5. The antistatic pressure-sensitive adhesive tape of claim 1, wherein the pressure-sensitive adhesive layer comprises a polyacrylate pressure-sensitive adhesive.

6. The antistatic pressure-sensitive adhesive tape of claim 1, wherein the pressure-sensitive adhesive layer exhibits a shrinkback.

7. The antistatic pressure-sensitive adhesive tape of claim 1, comprising the following multilayer construction:

pressure-sensitive adhesive layer/electrically conductive layer/carrier layer.

8. The antistatic pressure-sensitive adhesive tape of claim 1, comprising the following multilayer construction:

pressure-sensitive adhesive layer/electrically conductive layer/carrier layer/electrically conductive layer/pressure sensitive adhesive layer.

9. The antistatic pressure-sensitive adhesive tape of claim 1, comprising the following multilayer construction:

pressure-sensitive adhesive layer/electrically conductive layer/carrier layer/pressure sensitive adhesive layer.

10. The antistatic pressure-sensitive adhesive tape of claim 1 in the form of a punched product.

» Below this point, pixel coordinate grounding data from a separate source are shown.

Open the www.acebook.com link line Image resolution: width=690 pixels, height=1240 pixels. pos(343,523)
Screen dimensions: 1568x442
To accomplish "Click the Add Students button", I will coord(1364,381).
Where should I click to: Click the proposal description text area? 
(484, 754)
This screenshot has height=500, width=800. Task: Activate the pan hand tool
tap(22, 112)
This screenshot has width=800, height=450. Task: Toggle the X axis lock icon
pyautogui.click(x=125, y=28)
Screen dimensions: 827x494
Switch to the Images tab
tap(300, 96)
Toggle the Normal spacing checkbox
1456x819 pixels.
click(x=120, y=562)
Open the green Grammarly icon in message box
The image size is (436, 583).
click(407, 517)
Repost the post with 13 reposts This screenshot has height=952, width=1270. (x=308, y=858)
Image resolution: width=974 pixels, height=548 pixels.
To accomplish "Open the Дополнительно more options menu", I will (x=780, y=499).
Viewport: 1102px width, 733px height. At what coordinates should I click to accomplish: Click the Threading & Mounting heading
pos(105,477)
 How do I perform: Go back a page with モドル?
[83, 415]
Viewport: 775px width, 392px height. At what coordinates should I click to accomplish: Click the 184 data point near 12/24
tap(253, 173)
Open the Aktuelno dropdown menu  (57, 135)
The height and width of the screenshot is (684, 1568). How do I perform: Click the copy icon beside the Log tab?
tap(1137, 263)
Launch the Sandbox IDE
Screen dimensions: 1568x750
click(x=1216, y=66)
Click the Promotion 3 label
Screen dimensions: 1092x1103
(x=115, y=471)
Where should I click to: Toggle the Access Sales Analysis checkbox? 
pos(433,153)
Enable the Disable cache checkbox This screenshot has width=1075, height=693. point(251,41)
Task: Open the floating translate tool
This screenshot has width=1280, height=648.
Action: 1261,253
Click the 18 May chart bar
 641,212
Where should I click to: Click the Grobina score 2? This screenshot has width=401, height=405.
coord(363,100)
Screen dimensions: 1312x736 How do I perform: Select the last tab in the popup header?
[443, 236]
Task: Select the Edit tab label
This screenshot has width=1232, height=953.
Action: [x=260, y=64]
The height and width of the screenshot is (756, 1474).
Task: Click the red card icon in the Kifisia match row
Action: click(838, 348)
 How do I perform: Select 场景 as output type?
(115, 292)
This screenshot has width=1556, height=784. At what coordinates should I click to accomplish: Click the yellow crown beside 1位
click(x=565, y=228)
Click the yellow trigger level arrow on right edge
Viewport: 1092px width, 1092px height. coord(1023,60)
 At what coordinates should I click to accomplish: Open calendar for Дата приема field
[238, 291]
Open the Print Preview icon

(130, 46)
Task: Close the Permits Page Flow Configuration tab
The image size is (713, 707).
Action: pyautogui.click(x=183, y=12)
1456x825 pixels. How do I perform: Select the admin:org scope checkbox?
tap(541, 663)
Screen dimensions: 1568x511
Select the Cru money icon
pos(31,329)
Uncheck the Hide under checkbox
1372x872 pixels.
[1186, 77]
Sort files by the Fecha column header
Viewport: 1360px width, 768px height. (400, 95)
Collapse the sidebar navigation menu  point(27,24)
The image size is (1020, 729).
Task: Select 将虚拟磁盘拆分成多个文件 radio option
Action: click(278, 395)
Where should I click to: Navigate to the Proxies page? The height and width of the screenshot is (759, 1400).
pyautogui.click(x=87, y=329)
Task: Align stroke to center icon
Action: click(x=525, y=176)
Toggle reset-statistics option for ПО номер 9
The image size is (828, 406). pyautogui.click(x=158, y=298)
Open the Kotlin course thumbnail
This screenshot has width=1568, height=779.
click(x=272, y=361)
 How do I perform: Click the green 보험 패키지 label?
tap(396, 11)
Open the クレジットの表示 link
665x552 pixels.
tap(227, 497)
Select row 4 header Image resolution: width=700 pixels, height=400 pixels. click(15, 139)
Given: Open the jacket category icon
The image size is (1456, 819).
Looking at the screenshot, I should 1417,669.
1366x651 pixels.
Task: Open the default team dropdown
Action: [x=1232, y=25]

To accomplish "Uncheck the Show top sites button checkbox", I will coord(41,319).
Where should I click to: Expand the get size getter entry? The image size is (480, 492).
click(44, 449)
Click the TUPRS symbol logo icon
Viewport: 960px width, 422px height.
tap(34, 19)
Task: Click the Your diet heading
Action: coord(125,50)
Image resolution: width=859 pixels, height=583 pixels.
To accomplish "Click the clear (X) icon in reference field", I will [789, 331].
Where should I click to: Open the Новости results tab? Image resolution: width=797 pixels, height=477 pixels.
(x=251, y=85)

11. The antistatic pressure-sensitive adhesive tape of claim 2, wherein said electrically conductive particles are particles of a material selected from the group consisting of metal, electrically doped materials or electrically conductive polymers.

12. The antistatic pressure-sensitive adhesive tape of claim 3, wherein said homogeneously distributed electrically conductive materials are selected from the group consisting of electrically doped materials, electrically conductive polymers or electrically conductive organic salts, and are present in an amount of 5% to 60% by weight of the electrically conductive layer.

13. The antistatic pressure-sensitive adhesive tape of claim 12, wherein said electrically conductive materials are present in an amount of 10% to 50% by weight.

14. The antistatic pressure-sensitive adhesive tape of claim 4, wherein said electrically conductive conjugated polymers are 3,4-PEDT.

15. The antistatic pressure-sensitive adhesive tape of claim 5, whereien said polyacrylate is a polymethacrylate.